In this lesson we will demonstrate how to use a combination of node-by-node traversal and XPath expressions to extract data from an XML document and store the data in a data frame for further processing, analysis, or storage in a database.

Prerequisites

This lesson presumes that the learner has an understanding of XML, the structure of an XML DOM, and knows how to formulate XPath expressions.

See also:

Packages

To use any of the XML parsing or any of the XPath function you will need an XML package. The XML package is one of several packages and the one we are using in this tutorial. Note that the XML package only supports XPath Version 1.0 and not the newer 2.0 and 3.1 versions.

library(XML)

Loading an XML Document

Let’s start by loading an XML document. There are several functions for loading them which generally all work the same way, although some create different in-memory structures representing the XML tree and thus some are more and some are less efficient. XML documents (or files) can be loaded from the local file system or from a URL.

Load XML from File

xmlFile <- "CDCatalog2.xml"

xmlObj <- xmlParse(xmlFile)
xmlObjTree <- xmlTreeParse(xmlFile)

The error Error: XML content does not seem to be XML: ’’ is often caused by a file that cannot be found and is often due to a misspelled file or path name.

Load XML via URL

xmlURL <-"http://d396qusza40orc.cloudfront.net/getdata%2Fdata%2Frestaurants.xml"
xmlObjTree <- xmlTreeParse(xmlURL)

Note that the R parsing functions do not support https so be sure that any URL starts with http:// rather than https://. If you get the error “XML content does not seem to be XML” then that is often the cause.

xmlParse vs xmlTreeParse

xmlParse is a version of xmlTreeParse where the argument useInternalNodes is set to TRUE. If you want to get an R object use xmlTreeParse. While this is generally not very efficient for large document and often unnecessary if you want to extract only parts of the XML document, it has the benefit that you can traverse the XML tree using named traversal, e.g., root\(child1\)child$…

Using xmlParse is generally more efficient as it returns a pointer to a C structure. To access this structure requires XPath, although xmlTreeParse supports XPath as well.

Applying an XPath Expression

There are several ways to apply an XPath expression to a parsed XML object, the most common of which to use the function xmlPathSApply.

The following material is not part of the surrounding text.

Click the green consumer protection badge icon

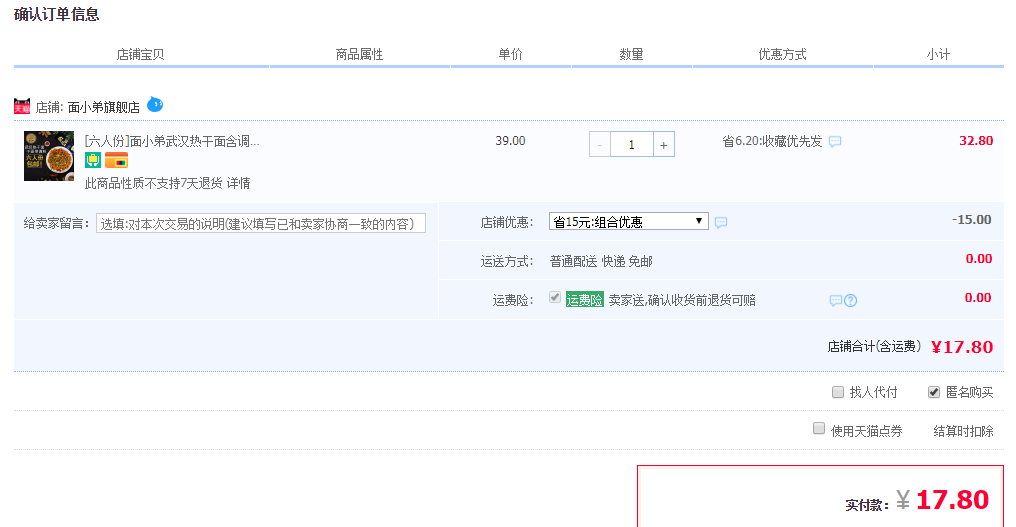(x=93, y=160)
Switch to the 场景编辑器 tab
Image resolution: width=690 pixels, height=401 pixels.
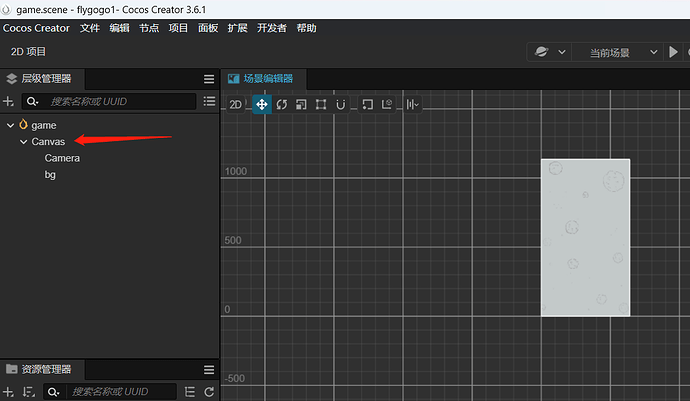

The xmlPathSApply function applies the function passed as a parameter to all matching elements of an XPath expression rather than returning the elements. In the code chunk below, each matching element has the xmlValue function applied to it and thus the value of the matching elements are extracted. Recall that the value of an element is everything that is between the opening and closing tags. For example, the value of {xml} <tag>some value</tag> is someValue. Note that the returned object is a vector of characters (like an array of strings in other programming languages) and thus can be accessed as such.

xmlObj <- xmlParse(xmlFile)

xpathEx <- "//cd/title"
artists <- xpathSApply(xmlObj, xpathEx, xmlValue)

head(artists, 3)
## [1] "Empire Burlesque" "Hide your heart"  "Greatest Hits"
# access the second element
print(paste("The second artist is: ",artists[2]))
## [1] "The second artist is:  Hide your heart"

Retrieving XML Attributes

There are two ways to retrieve an element’s attributes. One, use an XPath expression with xpathSApply (but without applying the xmlValue function). Two, use the xmlAttrs function from a specific node – which requires traversing the tree.

The use of an XPath expression is generally preferable and more maintainable.

xmlObj <- xmlParse(xmlFile)

# Approach 1: use an XPath expression to get the attribute country

xpathEx <- "//cd/company/@country"
countries <- xpathSApply(xmlObj, xpathEx)

head(countries, 3)
## country country country 
##   "USA"    "UK"   "USA"

Using Values in R

All of the values retrieved from XML are text and must be converted to strings, often after parsing the text.

xpathEx <- "//cd/price"
prices <- xpathSApply(xmlObj, xpathEx, xmlValue)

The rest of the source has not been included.